Stored data entries
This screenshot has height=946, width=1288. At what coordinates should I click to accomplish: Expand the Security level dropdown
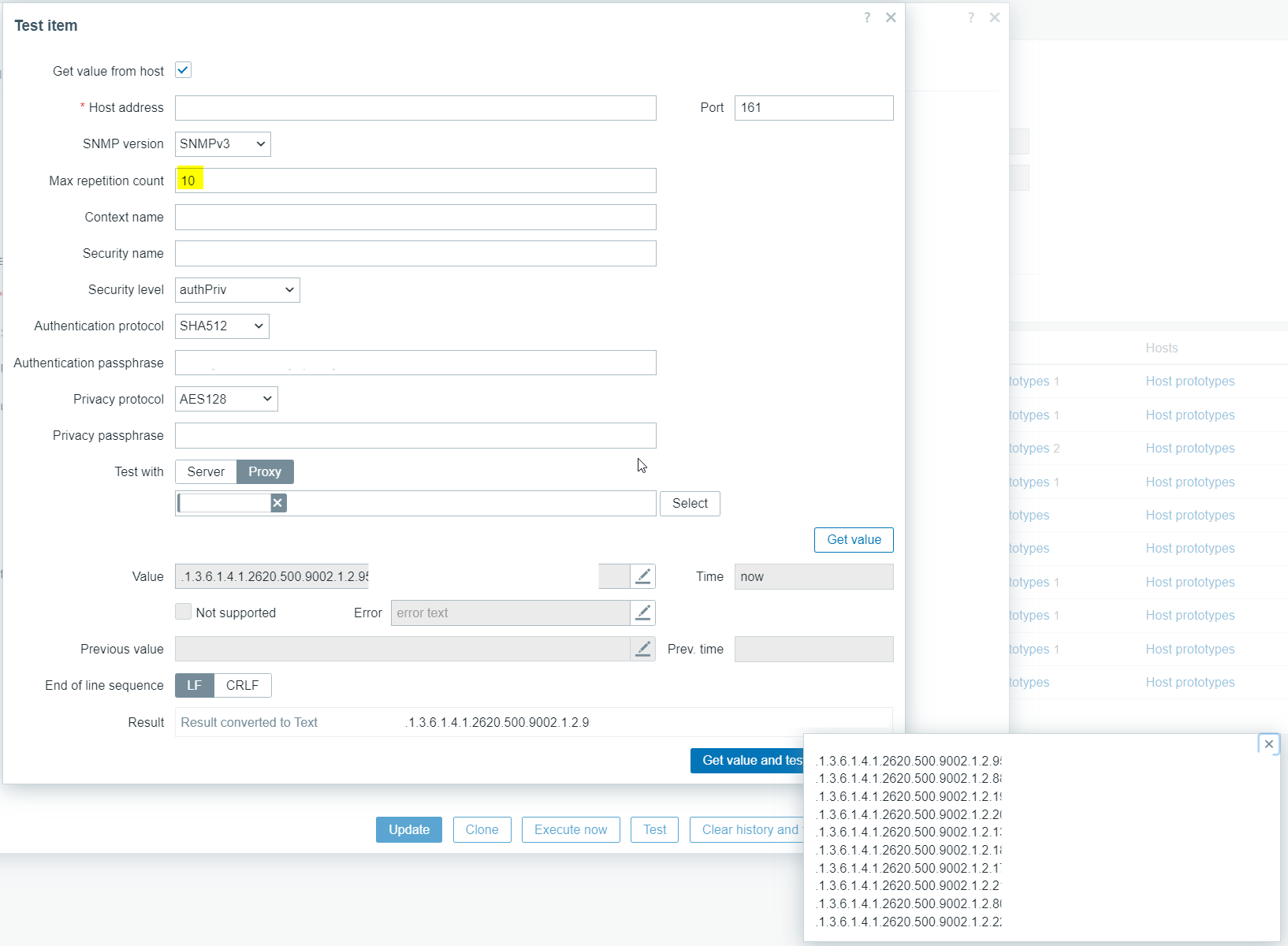(236, 290)
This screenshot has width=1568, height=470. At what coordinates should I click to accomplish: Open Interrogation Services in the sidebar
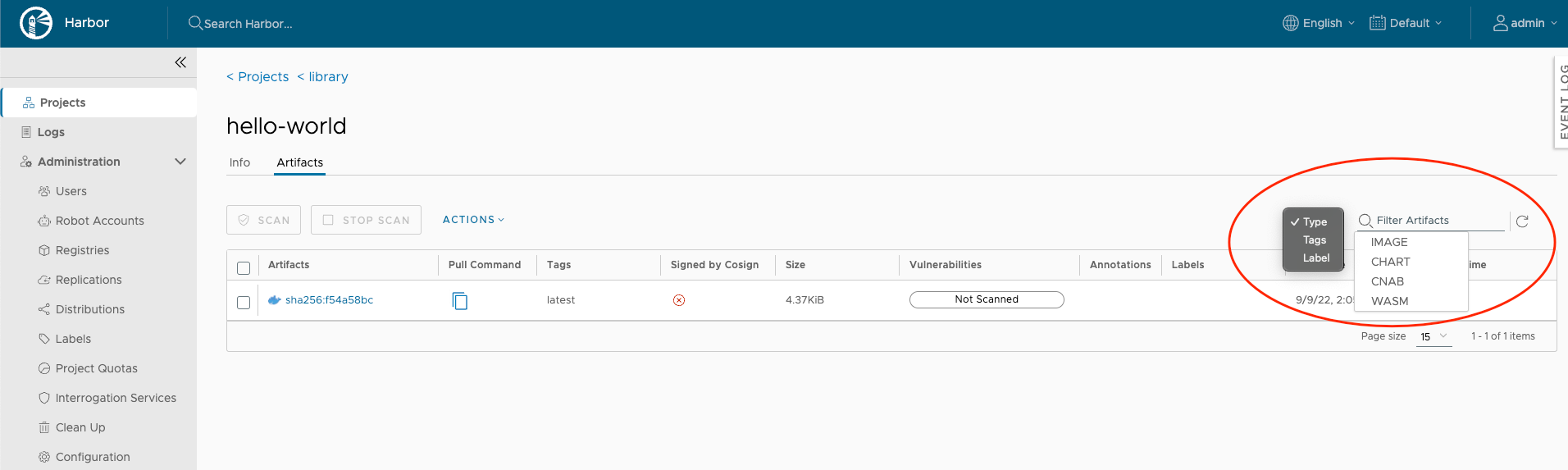[x=116, y=398]
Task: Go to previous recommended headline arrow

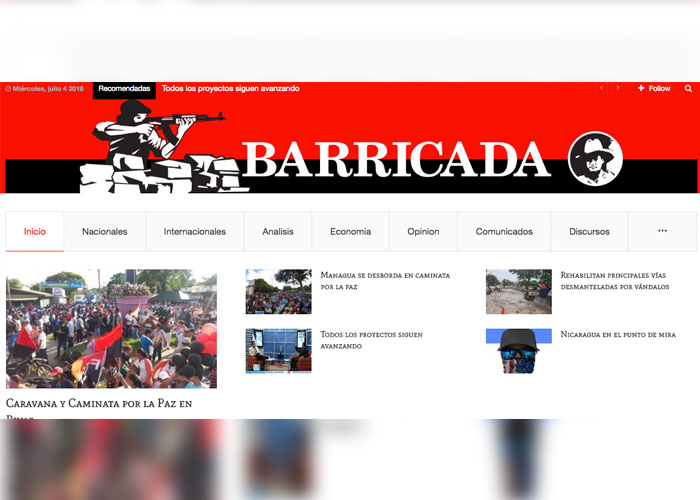Action: coord(601,89)
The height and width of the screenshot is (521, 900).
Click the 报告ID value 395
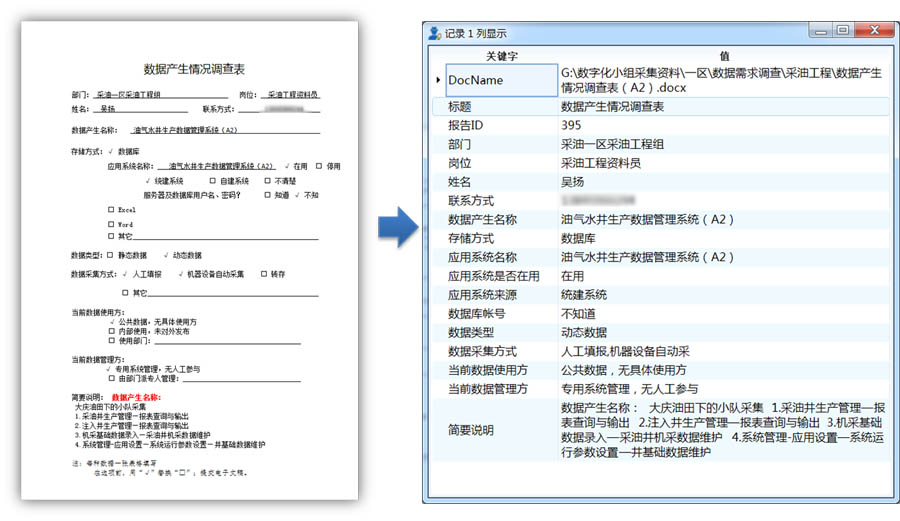coord(571,125)
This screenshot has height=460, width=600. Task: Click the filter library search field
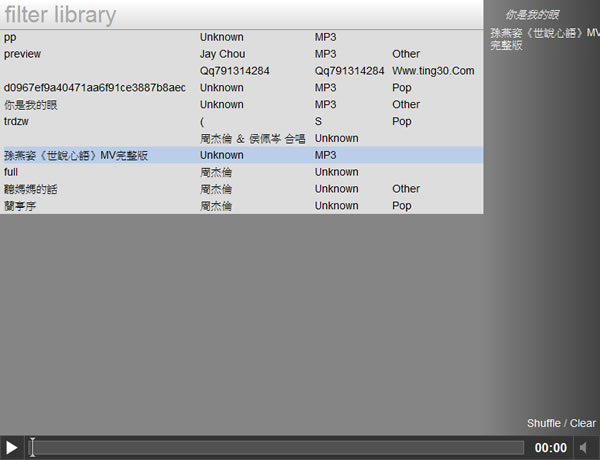tap(240, 15)
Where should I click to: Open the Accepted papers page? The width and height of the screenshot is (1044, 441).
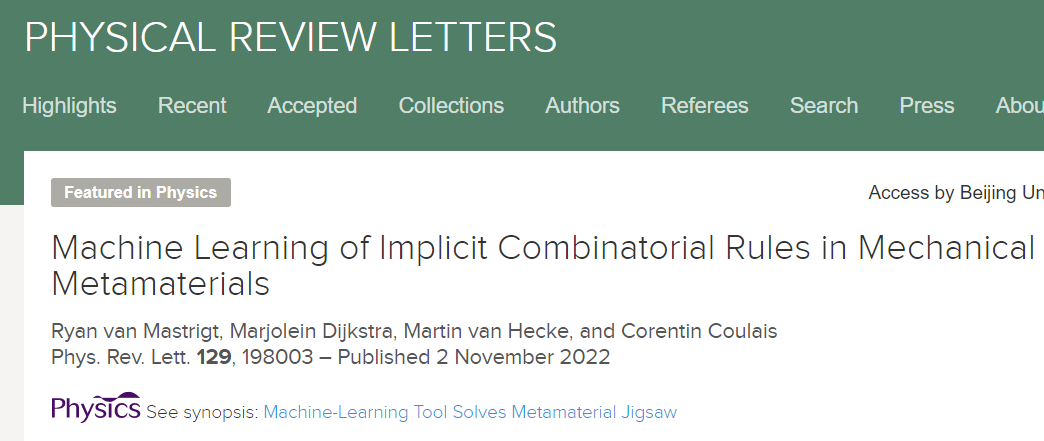click(x=312, y=106)
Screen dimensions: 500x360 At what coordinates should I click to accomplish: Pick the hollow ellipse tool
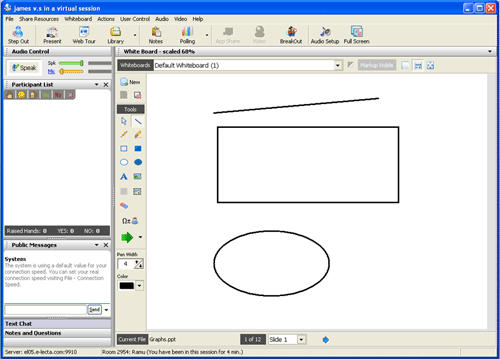tap(124, 162)
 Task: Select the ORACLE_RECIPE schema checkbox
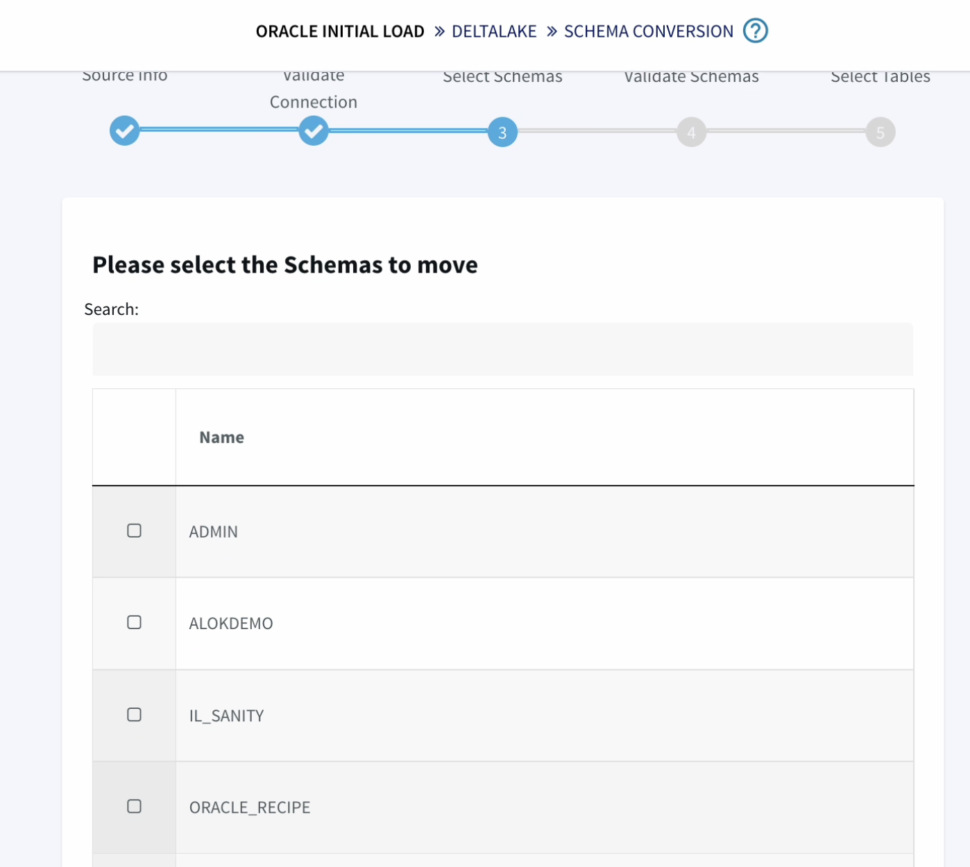click(x=134, y=806)
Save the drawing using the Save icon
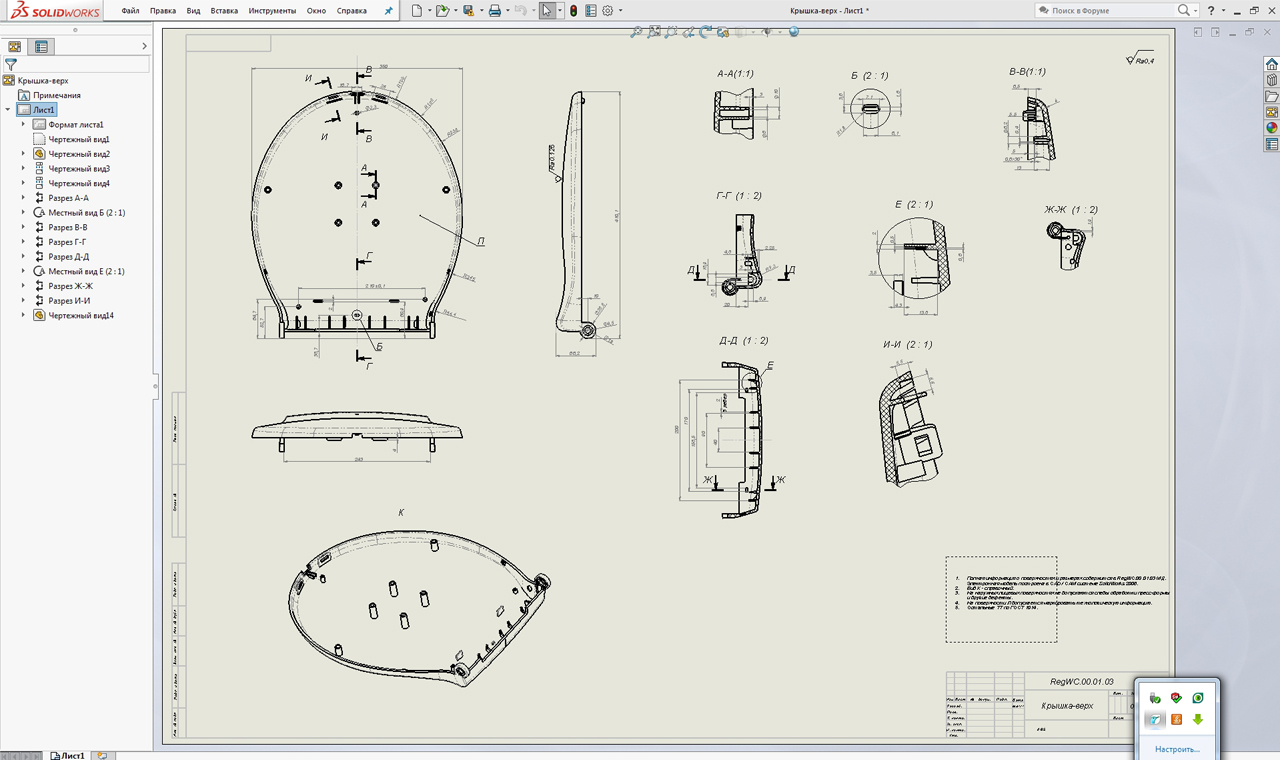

◆ What is required: For every entry above, please output the text exactly and leave any picture behind.

◆ Solution to this exercise:
This screenshot has height=946, width=1288. At what coordinates should I click to accomplish: Expand the Security level dropdown
(236, 290)
This screenshot has width=1568, height=470. At what coordinates should I click to accomplish: Open Interrogation Services in the sidebar
[x=116, y=398]
Task: Go to previous recommended headline arrow

Action: coord(601,89)
The height and width of the screenshot is (521, 900).
Click the 报告ID value 395
coord(571,125)
This screenshot has height=460, width=600. Task: Click the filter library search field
tap(240, 15)
Where should I click to: Open the Accepted papers page? The width and height of the screenshot is (1044, 441).
click(x=312, y=106)
Screen dimensions: 500x360 At what coordinates should I click to accomplish: Pick the hollow ellipse tool
tap(124, 162)
 Task: Select the ORACLE_RECIPE schema checkbox
click(x=134, y=806)
Save the drawing using the Save icon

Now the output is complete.